Thank you for reading this question.

• Have a look: space.stackexchange.com/questions/43426/… Sep 11 '21 at 3:05
• Try worldbuilding stack for this fictional scenario. Please read the help about what is on topic here before posting more questions. space.stackexchange.com/help Sep 11 '21 at 3:09
• I'm preparing an answer to this (and I do think it's answerable), so if people were to hold off from closing this question for at least a little while, that'd be grand. Sep 11 '21 at 8:55

Surprisingly, the moons of Jupiter are one of the worst places in the solar system to have a settlement, especially if it's a waystation to somewhere else. The reasons aren't entirely obvious.

## The difficulty of getting to Jupiter

The moons of Jupiter are hard to get to, not only because you have to do some significant climbing out of the Sun's gravity well to get there, but because you also have to contend with Jupiter's large gravity well.

Missions are fundamentally limited by the Delta-V needed to go places. The higher the delta-V, the more fuel you need relative to your payload mass to get to that place. This relationship is exponential, which means it scales badly.

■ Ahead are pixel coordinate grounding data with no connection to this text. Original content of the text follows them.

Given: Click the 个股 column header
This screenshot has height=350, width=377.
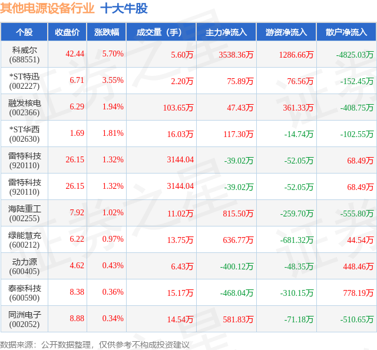Looking at the screenshot, I should click(x=24, y=32).
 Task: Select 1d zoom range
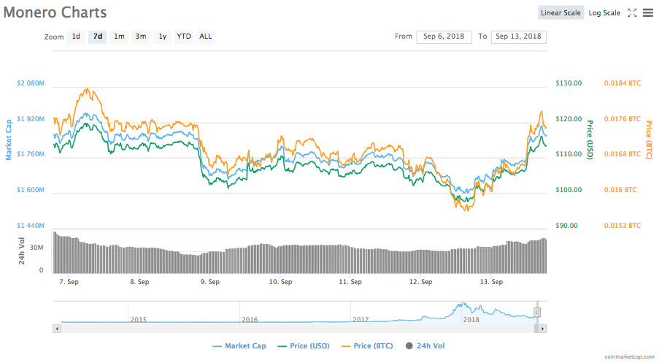click(76, 37)
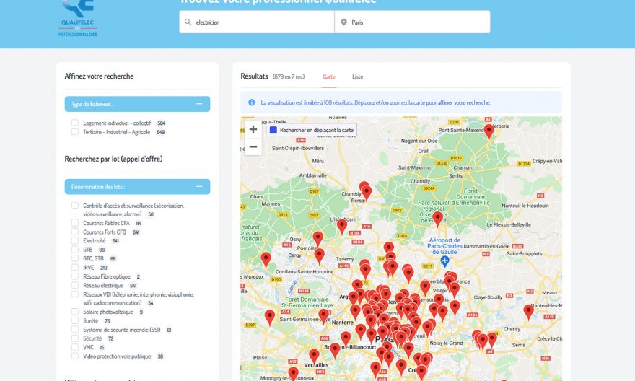
Task: Click the 'Paris' location field
Action: pos(415,22)
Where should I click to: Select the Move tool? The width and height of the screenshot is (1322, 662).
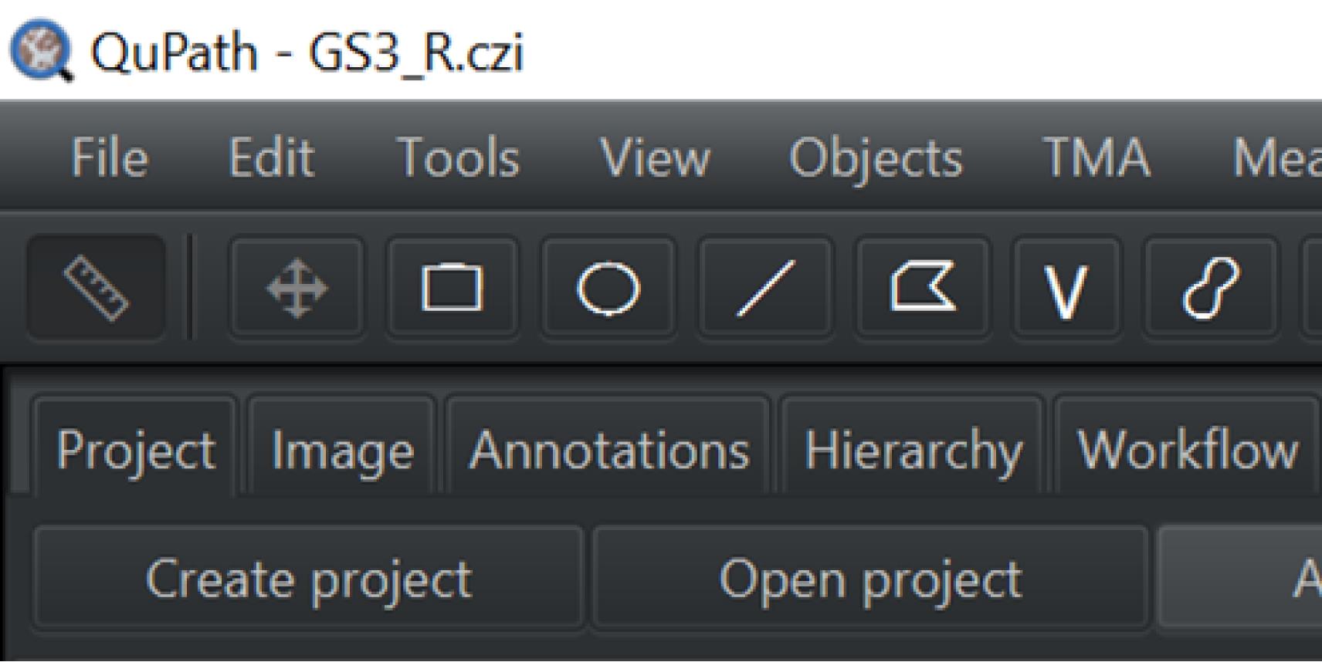297,288
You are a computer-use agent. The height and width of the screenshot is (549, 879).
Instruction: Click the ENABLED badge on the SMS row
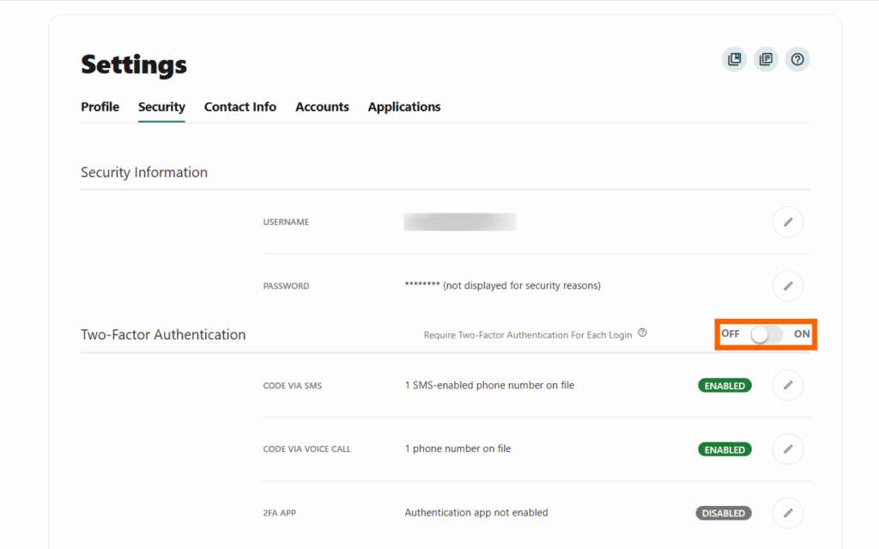pyautogui.click(x=724, y=385)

For instance, if you are using $$N_2O_4 / UDMH$$ as your propellant system (widely used in deep space missions for its reliability), for every 2319 m/s you add, you have to double the size of your rocket, while keeping the mass of the payload constant. Jupiter's outermost Galilean moon, Callisto, requires a delta-V budget of 14170 m/s to get there, which means your rocket (assuming you already started in Low Earth Orbit) needs to be 69 times bigger than your payload. And it gets worse the further in you go. Landing on Io requires a delta-V of 19470 m/s, which translates to an eye-watering ratio of rocket-to-payload of 336. If you want to transport 8 ton worth of supplies, you'd have to use a rocket the mass of the Saturn 5 that was already in Low Earth Orbit.

## The problem with fuel depots

Another counterintuitive thing about orbital mechanics is that fuel depots don't provide much help at all. Not only does making a mid-trip 'pit stop' increase the overall fuel you need to expend, but it also drastically increases the trip time.

On earth, we're used to expending a certain amount of fuel to go a certain distance. Fill the tank up and you'll get 100 kilometers closer to your destination.

This doesn't happen in space. There's no friction. A certain amount of fuel will get you to a certain speed. All objects in the solar system have their own orbits, including your spacecraft. Whenever you fire up your engines, you change the orbit of your spacecraft. In order to go to another planet, you have to get your spacecraft's orbit to match up with the planet's orbit and your spacecraft's position within that orbit to match up with the planet's position in that orbit.

The easiest way of getting to another planet is by doing a Hohmann transfer. There are other quicker ways of doing a transfer, but they cost a lot more fuel.

One of the peculiarities of Hohmann transfer orbits is that going directly from A to C costs less fuel than going from A to B to C. It also takes significantly more time, because you effectively have to wait for two launch windows, one for A to B, and one for B to C. Perversely, the launch windows become rarer the closer two orbits are to each other. The frequency of these launch windows is the opposite of the Synodic period. There is an Earth-to-Jupiter launch window every 398 days. If you had a fuel depot at, say, 2 AU, you'd have an Earth-to-Fuel Depot launch window every 565 days, and a Fuel depot-to-Jupiter launch window once every 1352 days. Unless you timed it specifically for some rare Grand Tour, you'd be waiting an average of 2 years for the planets to align again to start the second leg of your journey.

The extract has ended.